Converting Osprey basis set to FSL-MRS

Hi all,

I’m a beginner here with MRS analysis, so apologies for any mistaken terminology or duplicate questions. I’m putting together an FSL-MRS-based pipeline for our data, and my current procedure for getting a basis set is to use one from Osprey (osprey/fit/basissets/3T/siemens/unedited/press/30 at develop · schorschinho/osprey · GitHub) and convert it to FSL-MRS format.

Is this approach recommended, compared to simulating a basis set within FSL-MRS? I started to simulate a basis set myself but didn’t have the exact pulse timings, so instead I tried to find an existing basis set with the parameters of our sequence (Siemens, PRESS, 30ms TE, SW=2000Hz, BW=2000Hz, n_points = 2048), hence the use of the Osprey one. The conversion script I’m using implements the following steps for each metabolite in the basis set:

  1. Multiply FID by ‘scale’ field
  2. Shift FID by ppm necessary (1.65) to account for different center frequencies in Osprey (3.0) vs FSL-MRS (4.65)
  3. Truncate and downsample to get to same time-frequency space as my data
  4. Phase normalize to ensure zero-order phase = 0

Is that all correct and sufficient?
Thanks so much for any feedback!

Hi @dani ,

The osprey basis sets are absolutely fine to use. I have a short notebook s hoiwng how I converted a HERCULES basis set here: convert_osprey_basis.ipynb · main · William Clarke / HERCULES in FSL-MRS · GitLab

Don’t worry about truncating and downsampling. The FSL fitting module will handle that.
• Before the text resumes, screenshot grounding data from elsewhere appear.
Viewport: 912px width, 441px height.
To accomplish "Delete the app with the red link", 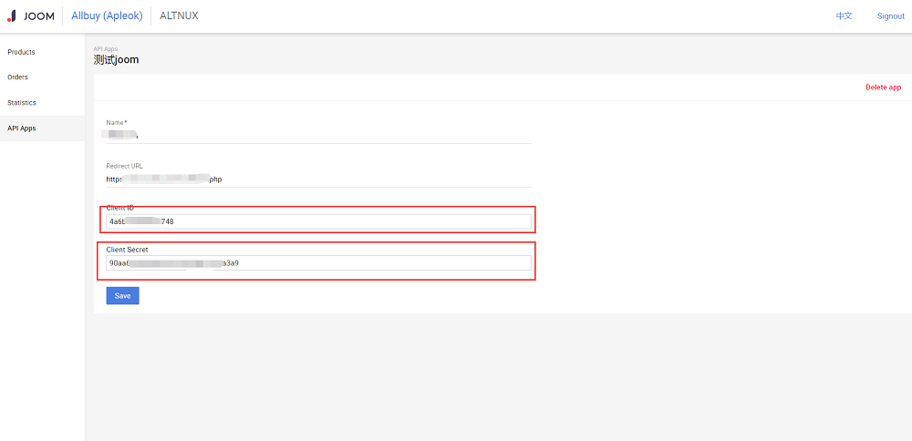I will pos(883,87).
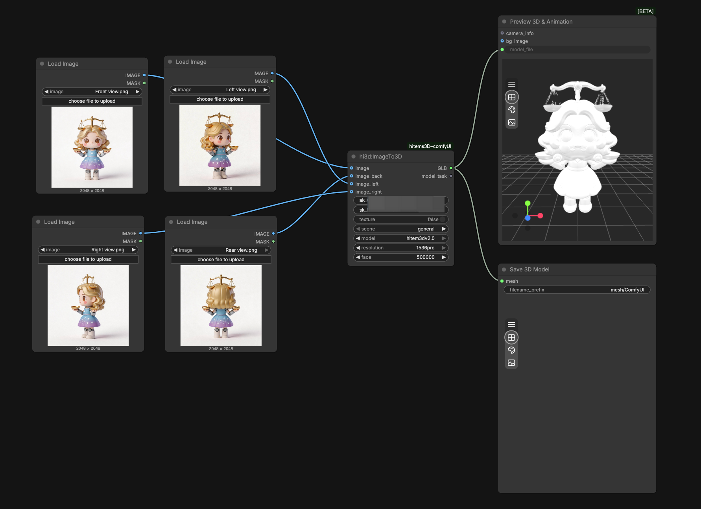This screenshot has height=509, width=701.
Task: Open hamburger menu in Save 3D Model viewer
Action: [511, 325]
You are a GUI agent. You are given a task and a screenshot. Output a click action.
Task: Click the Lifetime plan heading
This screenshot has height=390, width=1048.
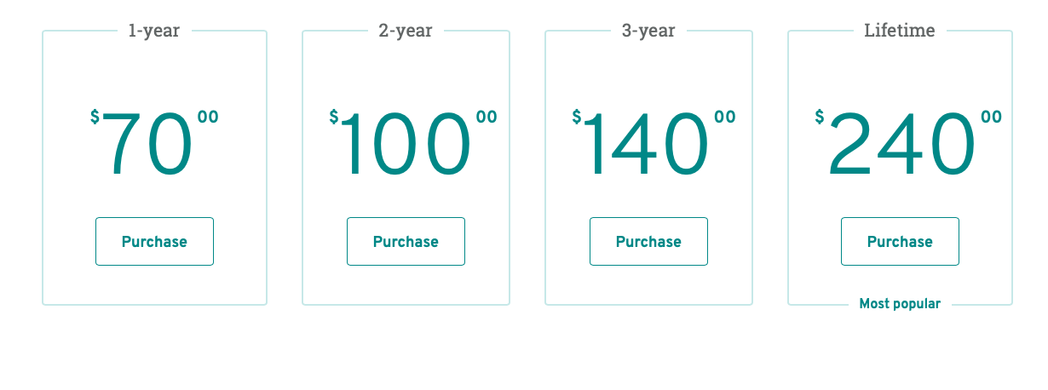900,31
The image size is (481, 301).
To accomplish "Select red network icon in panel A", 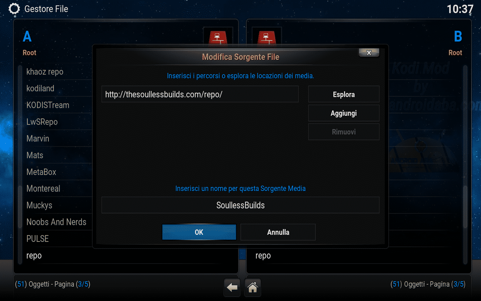I will (218, 37).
Thanks so much! I’m also wondering if there’s a standard set of metabolites to include. The Osprey basis set includes [‘Ala’, ‘Asc’, ‘Asp’, ‘Cit’, ‘Cr’, ‘CrCH2’, ‘EtOH’, ‘GABA’, ‘GPC’, ‘GSH’, ‘Glc’, ‘Gln’, ‘Glu’, ‘Gly’, ‘H2O’, ‘mI’, ‘Lac’, ‘NAA’, ‘NAAG’, ‘PCh’, ‘PCr’, ‘PE’, ‘Phenyl’, ‘sI’, ‘Ser’, ‘Tau’, ‘Tyros’, ‘bHB’, ‘bHG’, ‘MM09’, ‘MM12’, ‘MM14’, ‘MM17’, ‘MM20’, ‘Lip09’, ‘Lip13’, ‘Lip20’], but it seems like it’s recommended to use only a subset of those? I’m most interested in Glu for my data.